(Instructions to follow) For the entries below, work out how many lines contain the string "agent" and write only the number.

(Information provided)
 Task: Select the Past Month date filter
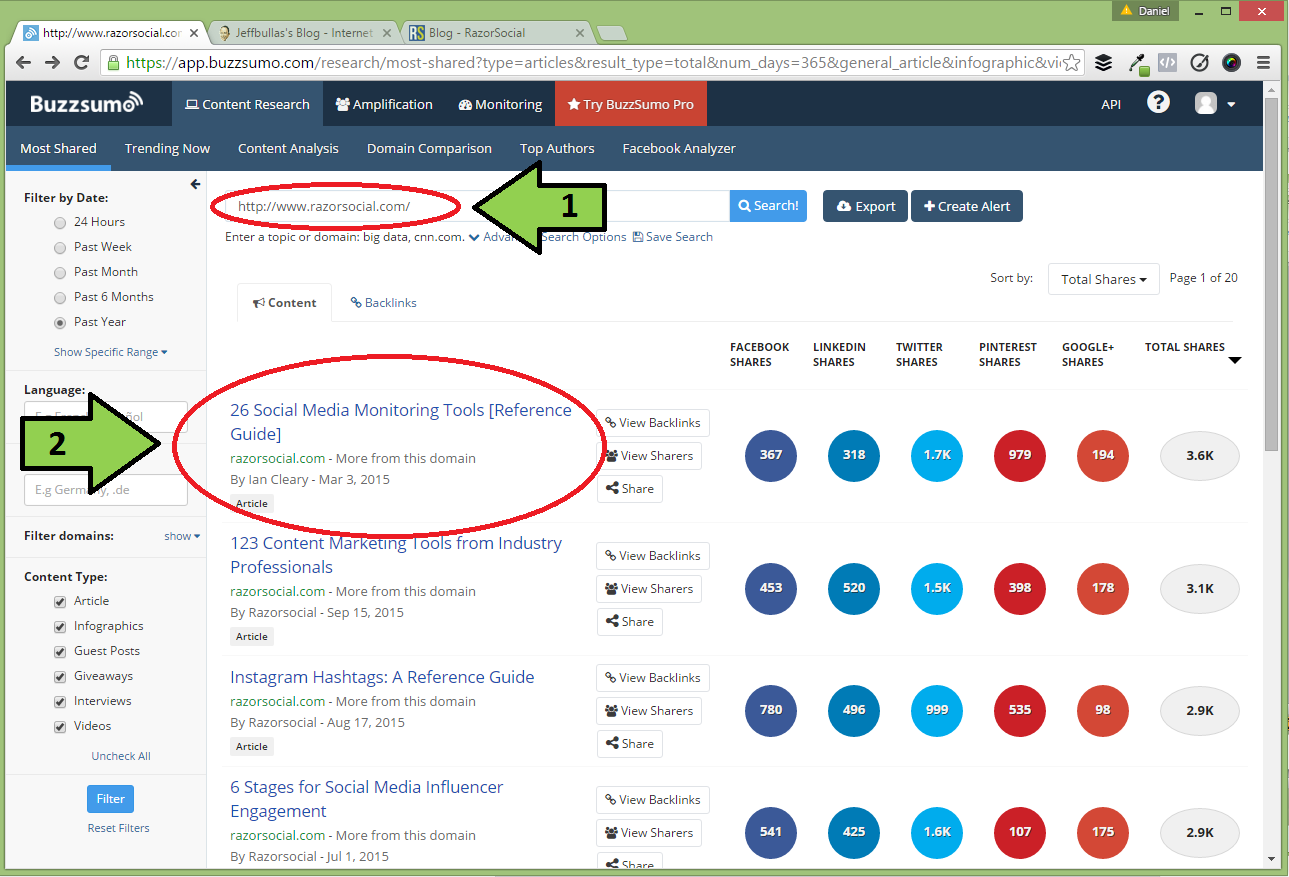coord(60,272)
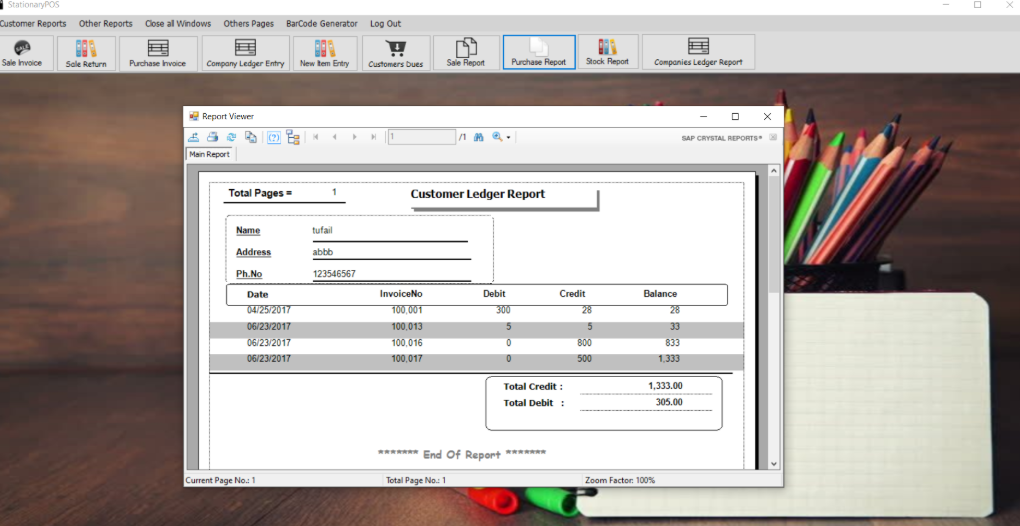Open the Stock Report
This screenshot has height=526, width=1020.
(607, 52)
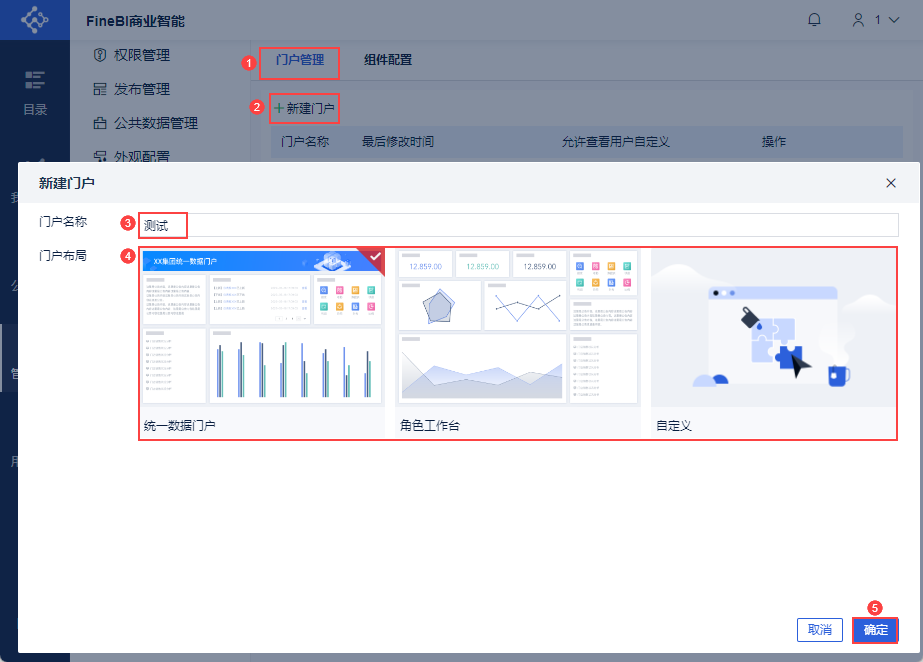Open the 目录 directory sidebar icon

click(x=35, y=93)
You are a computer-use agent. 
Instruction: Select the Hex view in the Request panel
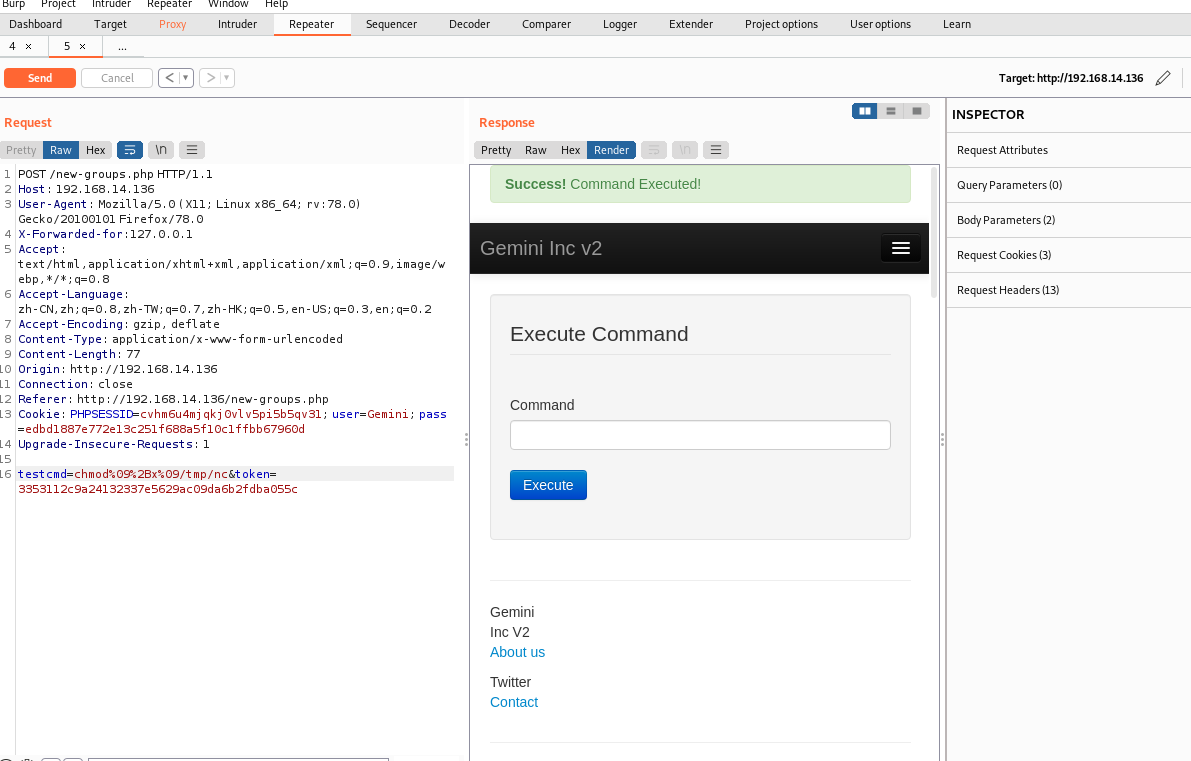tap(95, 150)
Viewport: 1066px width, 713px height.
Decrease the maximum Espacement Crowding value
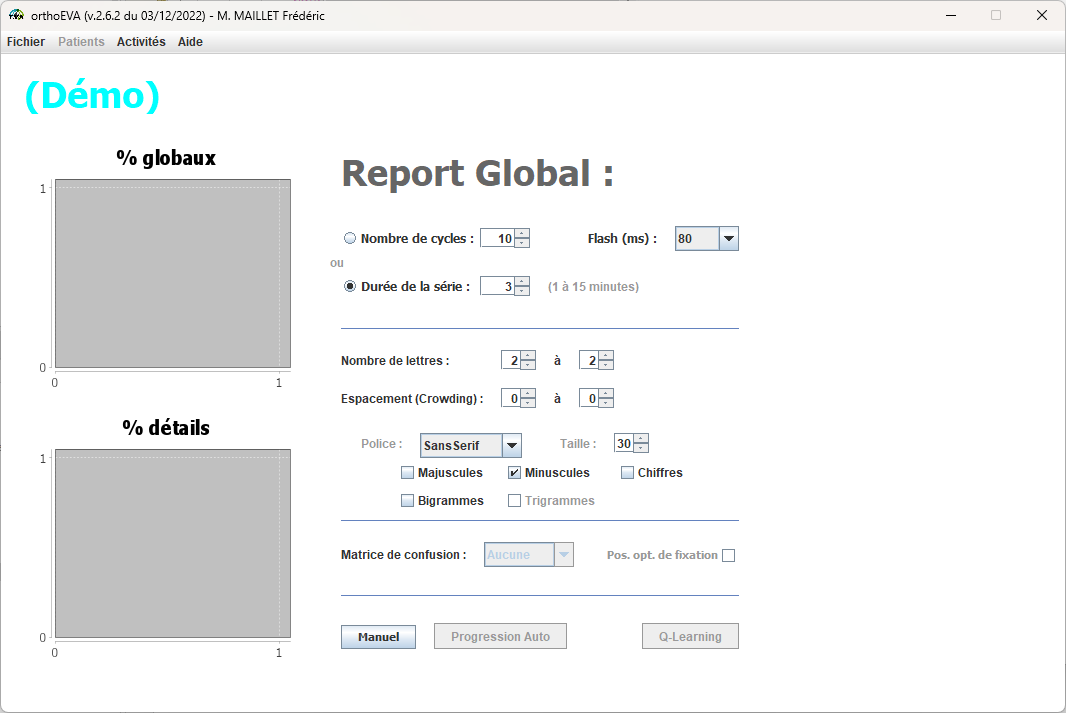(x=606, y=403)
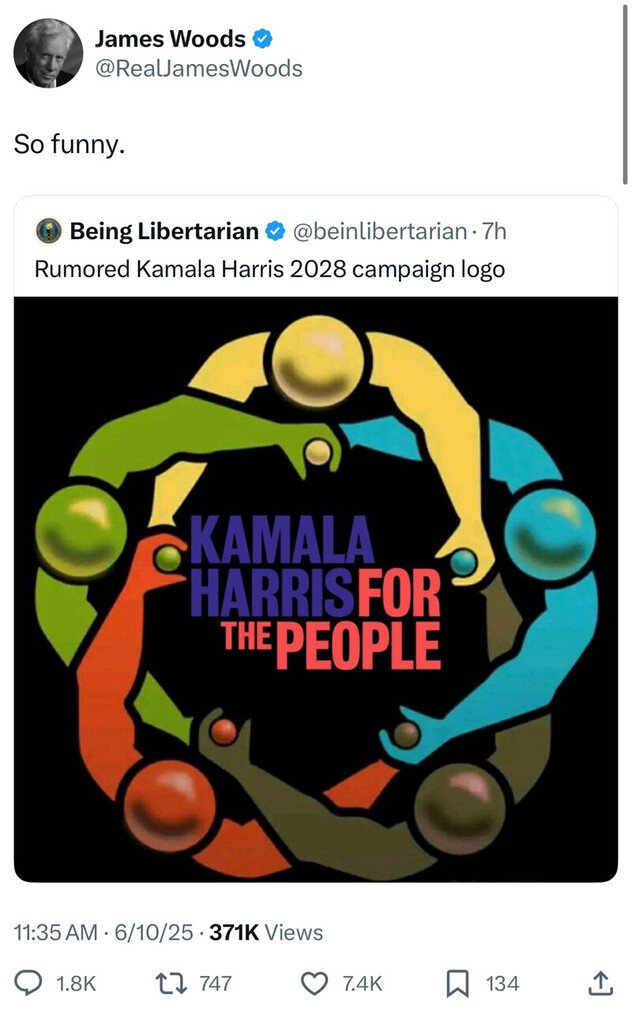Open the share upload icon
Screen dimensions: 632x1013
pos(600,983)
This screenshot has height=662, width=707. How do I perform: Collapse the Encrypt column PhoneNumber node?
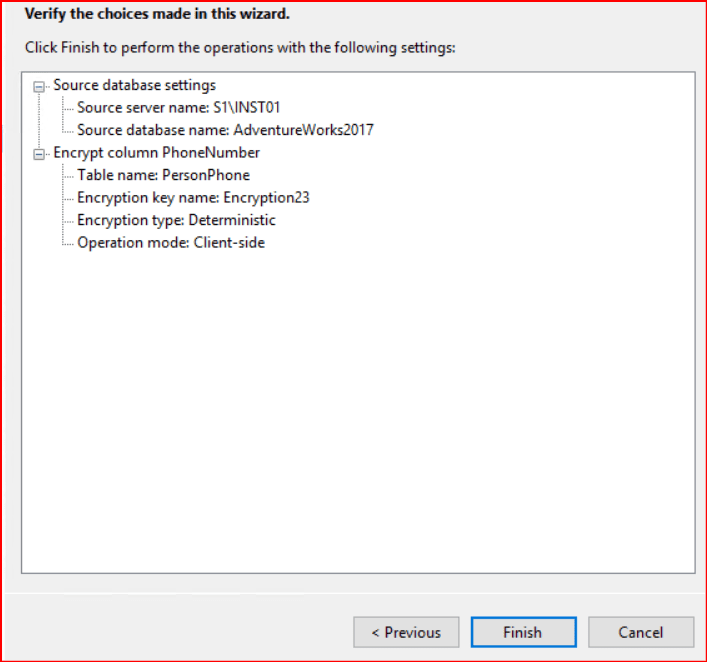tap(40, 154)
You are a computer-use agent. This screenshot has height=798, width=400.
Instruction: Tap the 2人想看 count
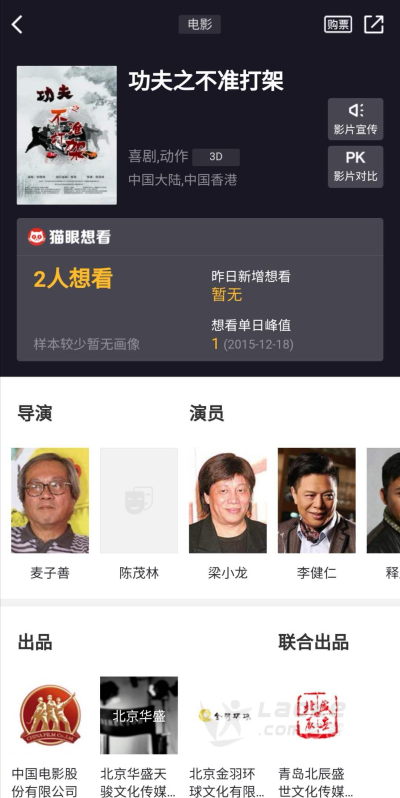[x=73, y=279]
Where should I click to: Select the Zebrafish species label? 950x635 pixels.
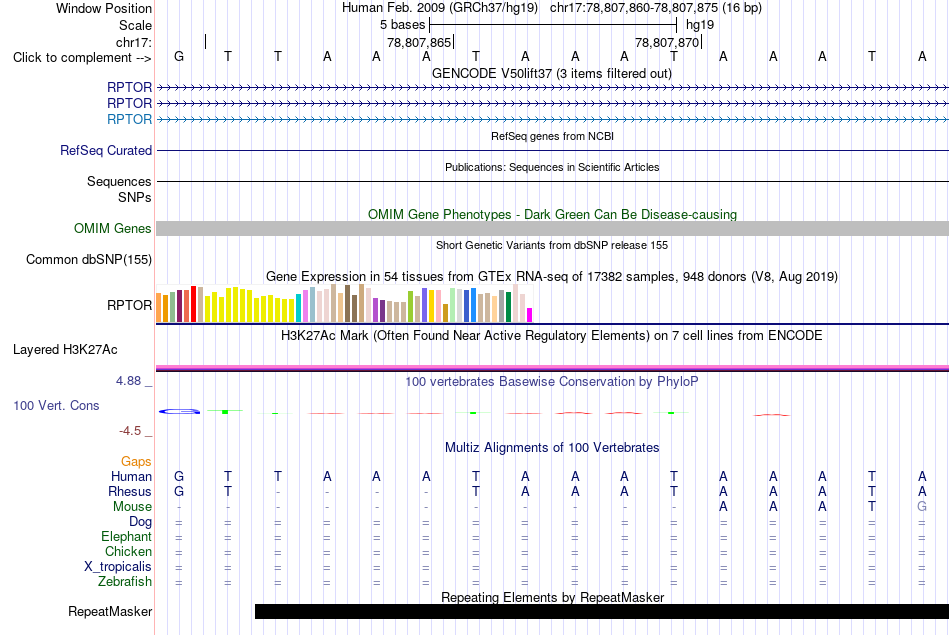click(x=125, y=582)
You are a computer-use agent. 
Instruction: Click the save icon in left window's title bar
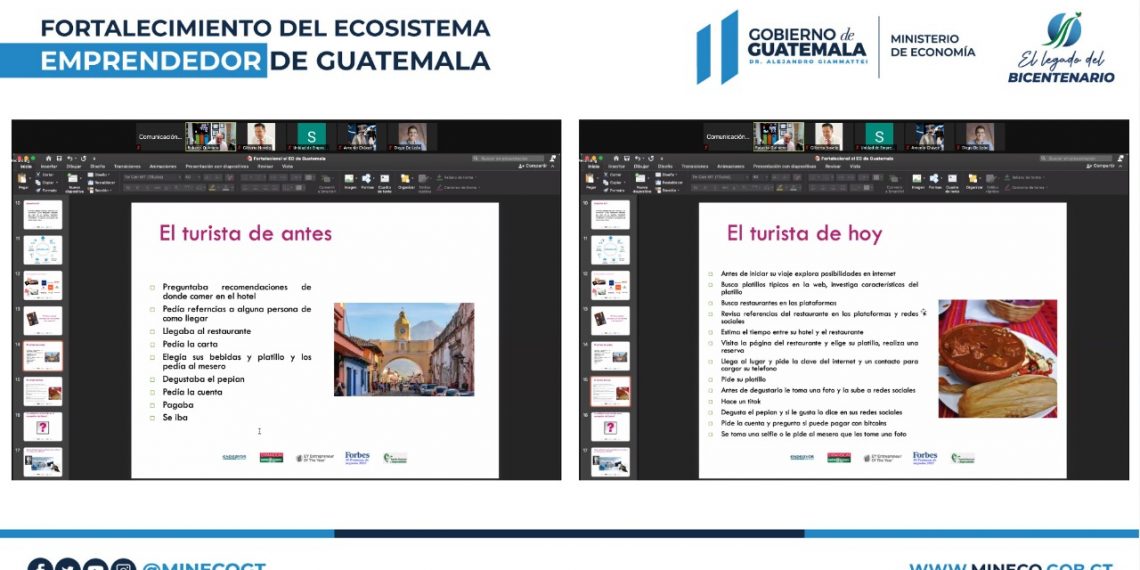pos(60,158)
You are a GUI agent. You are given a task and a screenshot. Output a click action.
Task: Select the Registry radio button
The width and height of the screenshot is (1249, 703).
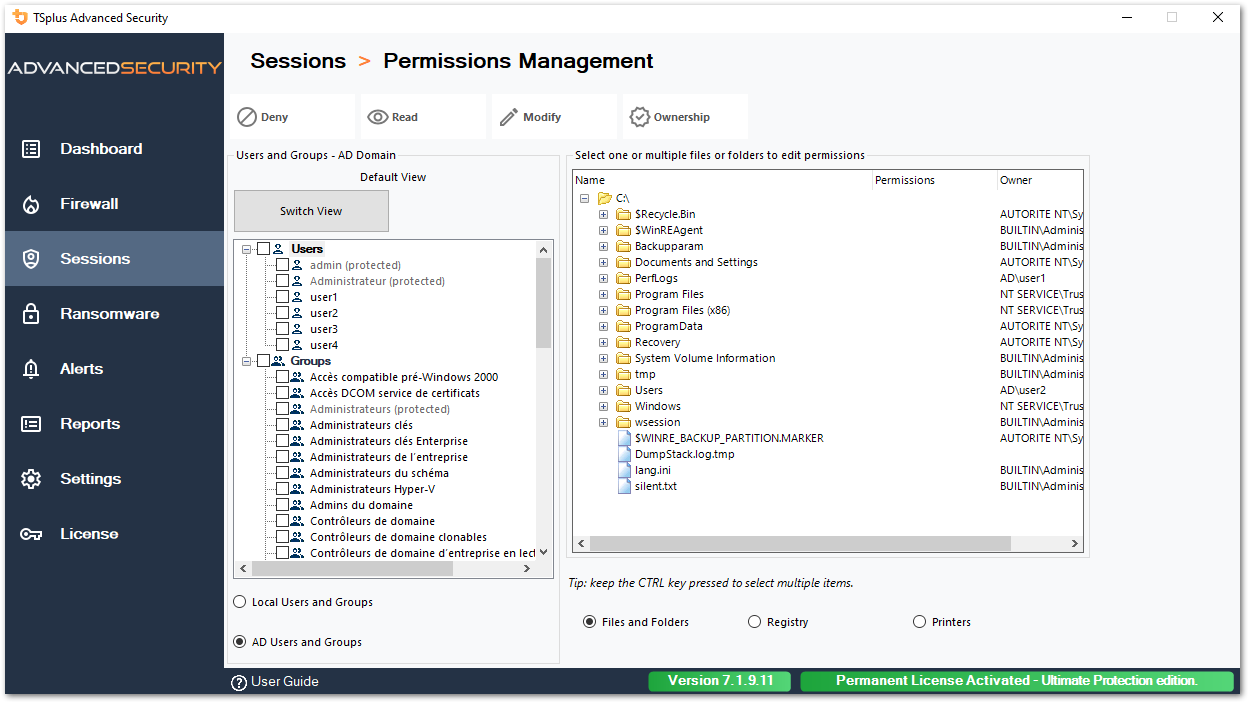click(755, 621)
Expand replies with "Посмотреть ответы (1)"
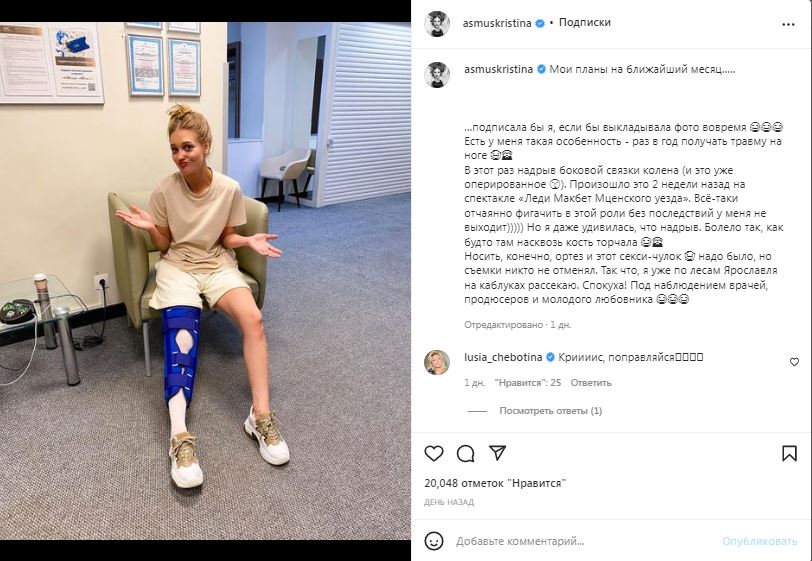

(Exercise solution) 4